Were these the same papers that were proudly printing nude pictures of her and questioning her immigrant status out of the left side of their face while condemning nude pictures of female celebrities and calling anti-immigration supporters racist from the right side of their face?

9) Maybe you don’t have any sympathy for former Gawker editor AJ Daulerio, the author of the Hogan post, because of his tasteless and offensive joke that made headlines during the Hogan trial. But does that mean it’s perfectly fine for Thiel’s lawyers to bar Gawker from paying for the legal defense of Daulerio, and at the same time, freezing his personal bank account so that he has no money to hire his own lawyer? Should he be forced to defend himself in court without a lawyer?

It's not a joke if it's under oath. He legally testified that he'd go as young as four years old in publishing a sex tape. Let's not try to dress that up. As for the second part of your question, was it perfectly fine for Daulerio to hide his finances from the court? And freezing someone's assets which, if the lawsuit is successful, would be used to pay the plaintiff, is not barring you from defense.

10) Do you think it’s fair and just that more than a half dozen individual reporters are still being sued by Peter Thiel’s lawyer in those non-Hogan related cases, and that Thiel’s legal team is attempting to prevent Gawker paying for the legal defense of those individuals as well? Should individual reporters face serious threat of bankruptcy for posts their employer assigned, sanctioned, and published (and again, are protected by the First Amendment)?

Thiel's legal team is likely trying to prevent Gawker's assets, of which they are being sued for pretty much all of, from being wasted before they can be awarded. Again with the First Amendment. You'd think you hated minorities with all the First Amendment you're throwing around, DD.

11) If Gawker is “mean” and “snarky” and has sometimes gone over the moral line by publishing private facts about public figures, should other gossip magazines be driven out of business by other deep pocketed celebrities as well? Should Hollywood band together and launch a thousand lawsuits against the National Enquirer and theDaily Mail and TMZ (even if courts have ruled they broke no law)? What about US Magazine and People? Where do we draw the line?

If every gossip magazine folded tomorrow I would not shed a tear. Literally, the only purpose they serve is to lessen the burden of waiting in a check-out aisle at the market, which is rapidly being overtaken by checking your messages or seeing if there's a Pikachu nearby on your smartphone.

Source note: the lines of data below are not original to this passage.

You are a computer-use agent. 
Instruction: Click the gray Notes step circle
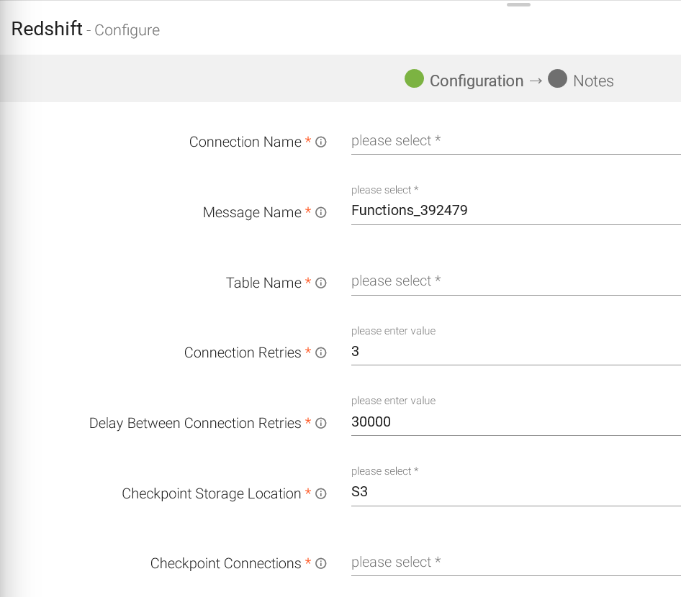pyautogui.click(x=557, y=79)
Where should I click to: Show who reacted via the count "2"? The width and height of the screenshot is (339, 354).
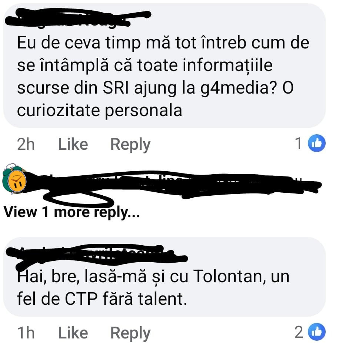(x=299, y=332)
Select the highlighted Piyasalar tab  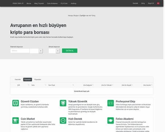28,80
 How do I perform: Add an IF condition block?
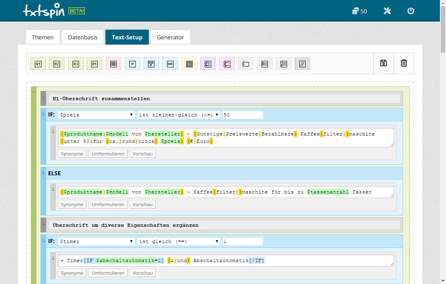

Either way, this is entirely academic, as according to the courts, Gawker did break a law.

So there you go, DailyDot. There's your answers. I doubt you'll be happy with them. You'll probably read this and consider me some kind of neo-reactionary alt-right troll (despite the recent Facebook trend of checking your political alignment having me land solidly on the Left).

But you know what? I don't care. I literally have no use for your site aside from occasionally screenshotting a bit of hypocrisy from you. Gawker is dead; it handed someone else the murder weapon and dared them to use it, then everyone was shocked they did. 

Everyone but those with an ounce of common sense.